VoxPrivacy is organized into three difficulty tiers. Tier 1 (Direct Command Secrecy) checks whether the model obeys an explicit “do not share” instruction regardless of who asks later. Tier 2 (Speaker‑Verified Secrecy) adds a conditional: the model must use the speaker’s voice as a biometric key, disclosing the secret only to the original speaker and denying all others. Tier 3 (Proactive Privacy Protection) is the hardest; without any explicit instruction, the model must infer from content, context, and voice that an utterance is inherently private (e.g., medical concerns) and automatically enforce speaker‑conditioned access.

The benchmark comprises 7,107 examples (≈32 hours) in English and Chinese, generated through a four‑stage pipeline: (1) multi‑LLM text generation (Deepseek, Gemini, ChatGPT) to create diverse secret/non‑secret statements, (2) deduplication and linguistic refinement, (3) structuring into tiered dialogues, and (4) assigning synthetic speakers from balanced gender pools (AISHELL‑2, WenetSpeech) and synthesizing audio with Cosyvoice2 TTS. A small human‑recorded validation set, Real‑VoxPrivacy, with 18 volunteers, confirms that synthetic results transfer to real speech.

The authors evaluate nine state‑of‑the‑art SLMs (seven open‑source, two closed‑source) using both automatic metrics (accuracy, precision, recall, F1) and human/LLM judges. Results show that open‑source models perform at chance (~50 % accuracy) on conditional privacy decisions (tiers 2 and 3), while even strong closed‑source systems fall short on proactive privacy (tier 3), achieving at best ~70 % accuracy. Controlled ablations reveal that failures stem from an inability to retain conversational context and to integrate speaker embeddings into the decision‑making pipeline, rather than from general language understanding deficits.

To demonstrate a path forward, the authors assemble a 4,000‑hour multilingual, multi‑speaker training corpus and fine‑tune a base SLM. The fine‑tuned model improves tier 2 accuracy from 68 % to 84 % and tier 3 from 55 % to 73 %, without sacrificing overall dialogue quality. This indicates that privacy‑aware training can substantially close the gap.

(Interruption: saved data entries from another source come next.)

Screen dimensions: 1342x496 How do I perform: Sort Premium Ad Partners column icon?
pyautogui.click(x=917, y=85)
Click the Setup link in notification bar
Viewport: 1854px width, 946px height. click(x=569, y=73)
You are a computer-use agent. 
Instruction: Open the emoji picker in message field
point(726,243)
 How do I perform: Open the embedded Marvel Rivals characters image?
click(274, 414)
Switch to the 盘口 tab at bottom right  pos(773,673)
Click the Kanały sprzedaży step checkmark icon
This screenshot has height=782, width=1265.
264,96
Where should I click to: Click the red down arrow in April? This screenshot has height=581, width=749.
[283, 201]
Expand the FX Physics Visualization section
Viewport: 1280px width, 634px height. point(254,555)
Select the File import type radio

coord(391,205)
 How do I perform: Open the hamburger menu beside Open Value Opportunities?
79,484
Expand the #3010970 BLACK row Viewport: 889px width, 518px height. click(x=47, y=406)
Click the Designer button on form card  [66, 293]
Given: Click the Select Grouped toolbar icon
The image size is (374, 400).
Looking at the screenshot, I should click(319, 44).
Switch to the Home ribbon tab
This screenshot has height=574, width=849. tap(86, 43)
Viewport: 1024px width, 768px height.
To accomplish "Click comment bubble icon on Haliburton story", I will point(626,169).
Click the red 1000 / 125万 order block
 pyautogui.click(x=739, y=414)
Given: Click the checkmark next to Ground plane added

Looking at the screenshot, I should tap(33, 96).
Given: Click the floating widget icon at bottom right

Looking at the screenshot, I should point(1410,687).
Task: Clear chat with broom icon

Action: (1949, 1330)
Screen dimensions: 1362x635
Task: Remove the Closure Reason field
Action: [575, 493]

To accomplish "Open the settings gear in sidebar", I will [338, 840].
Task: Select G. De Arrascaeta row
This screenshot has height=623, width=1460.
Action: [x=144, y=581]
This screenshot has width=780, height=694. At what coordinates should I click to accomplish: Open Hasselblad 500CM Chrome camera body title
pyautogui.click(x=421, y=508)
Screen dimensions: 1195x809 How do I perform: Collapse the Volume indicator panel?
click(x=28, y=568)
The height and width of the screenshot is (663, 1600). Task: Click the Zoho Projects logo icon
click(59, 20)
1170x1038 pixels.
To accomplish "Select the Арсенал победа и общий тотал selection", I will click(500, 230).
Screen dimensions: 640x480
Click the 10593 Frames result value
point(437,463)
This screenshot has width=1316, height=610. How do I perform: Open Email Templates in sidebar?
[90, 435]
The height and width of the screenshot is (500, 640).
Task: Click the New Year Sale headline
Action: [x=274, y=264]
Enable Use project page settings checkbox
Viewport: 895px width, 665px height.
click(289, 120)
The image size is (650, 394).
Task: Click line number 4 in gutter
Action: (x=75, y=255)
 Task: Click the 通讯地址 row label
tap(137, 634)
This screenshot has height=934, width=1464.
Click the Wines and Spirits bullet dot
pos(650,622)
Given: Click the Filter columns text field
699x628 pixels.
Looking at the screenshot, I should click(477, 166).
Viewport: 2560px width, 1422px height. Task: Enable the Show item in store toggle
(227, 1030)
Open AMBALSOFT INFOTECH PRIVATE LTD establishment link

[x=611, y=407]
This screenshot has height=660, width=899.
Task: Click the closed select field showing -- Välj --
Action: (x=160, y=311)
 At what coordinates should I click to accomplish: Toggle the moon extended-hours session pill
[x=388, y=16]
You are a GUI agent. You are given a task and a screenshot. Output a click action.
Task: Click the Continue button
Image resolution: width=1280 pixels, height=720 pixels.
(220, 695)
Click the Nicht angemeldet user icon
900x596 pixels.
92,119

Contributions are: (1) the release of the VoxPrivacy benchmark, its synthetic and real validation sets, the large training corpus, and a fine‑tuned privacy‑enhanced model; (2) a comprehensive empirical study showing that interactional privacy remains an unsolved problem for current SLMs; (3) diagnostic experiments pinpointing context‑handling as the key weakness and proposing speaker‑embedding‑driven policy networks as a promising direction; (4) a discussion of future work, including real‑time deployment, policy‑learning frameworks, and broader multimodal privacy considerations.

In sum, VoxPrivacy provides a rigorous, reproducible framework for measuring and improving how speech models protect user‑specific secrets in multi‑user settings, highlighting an urgent need to embed privacy reasoning directly into SLM architectures and training regimes.